→ YOUR TASK
Look for the string "agent" in the listing. Copy each line that has it.

☆ ☆ ☆ ☆

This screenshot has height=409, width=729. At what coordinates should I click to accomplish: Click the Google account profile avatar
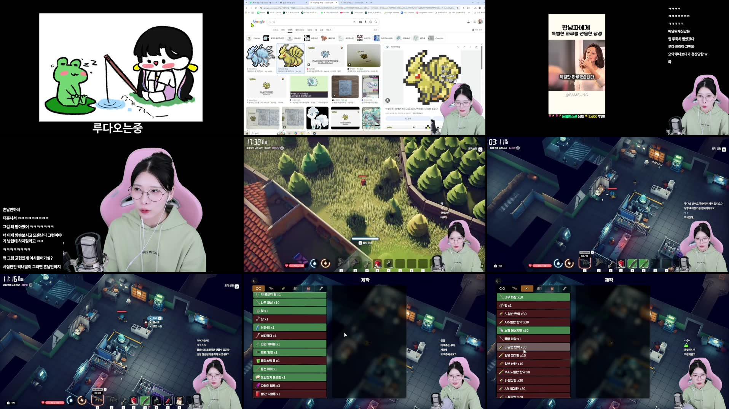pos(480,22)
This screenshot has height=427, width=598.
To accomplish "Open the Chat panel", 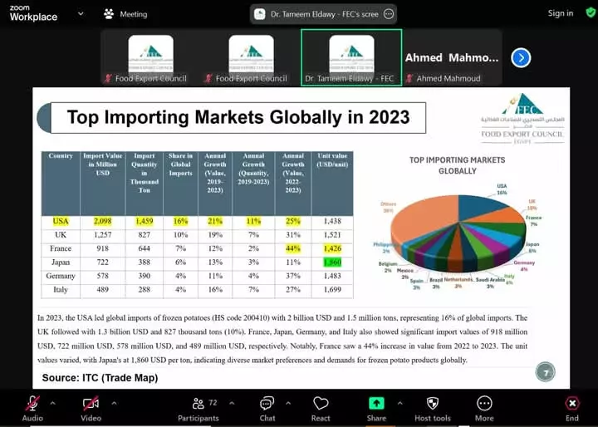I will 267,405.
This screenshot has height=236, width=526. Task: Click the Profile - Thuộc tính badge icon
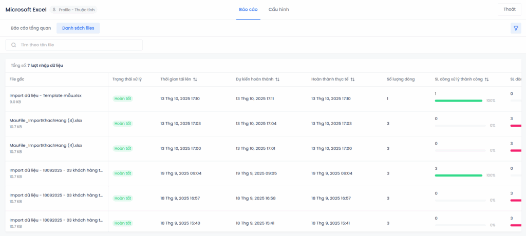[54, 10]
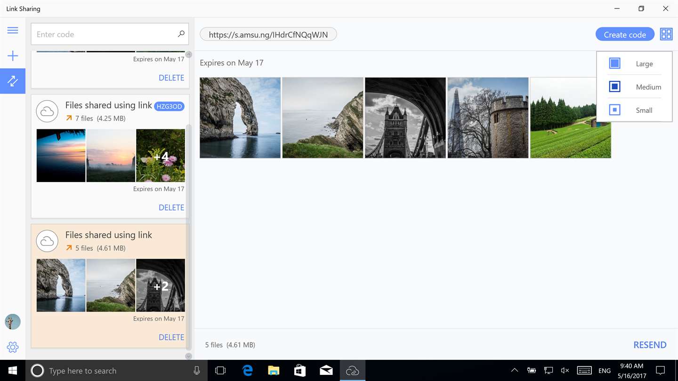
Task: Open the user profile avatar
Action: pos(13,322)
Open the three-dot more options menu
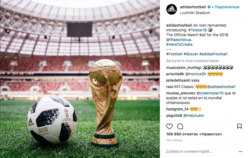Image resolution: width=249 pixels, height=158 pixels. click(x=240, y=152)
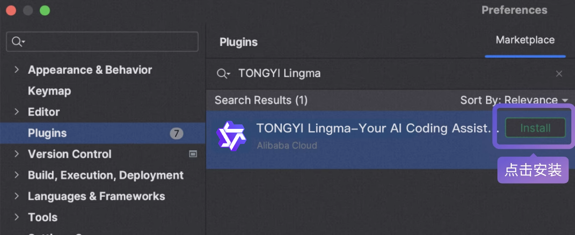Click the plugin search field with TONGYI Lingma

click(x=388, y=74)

☆ ☆ ☆ ☆

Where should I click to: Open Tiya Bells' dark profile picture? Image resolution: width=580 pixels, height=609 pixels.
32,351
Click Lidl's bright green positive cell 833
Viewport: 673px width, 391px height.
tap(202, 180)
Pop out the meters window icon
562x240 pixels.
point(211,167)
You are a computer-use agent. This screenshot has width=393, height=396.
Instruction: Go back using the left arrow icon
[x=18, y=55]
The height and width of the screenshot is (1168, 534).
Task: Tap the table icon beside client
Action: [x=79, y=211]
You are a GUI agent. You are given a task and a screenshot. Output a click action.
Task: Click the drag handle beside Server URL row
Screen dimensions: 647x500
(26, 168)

☆ ☆ ☆ ☆

→ SOLUTION TO THIS PROBLEM
You are a computer-use agent. This screenshot has width=393, height=396.
You are a GUI agent. You are given a task and a screenshot. Output a click action.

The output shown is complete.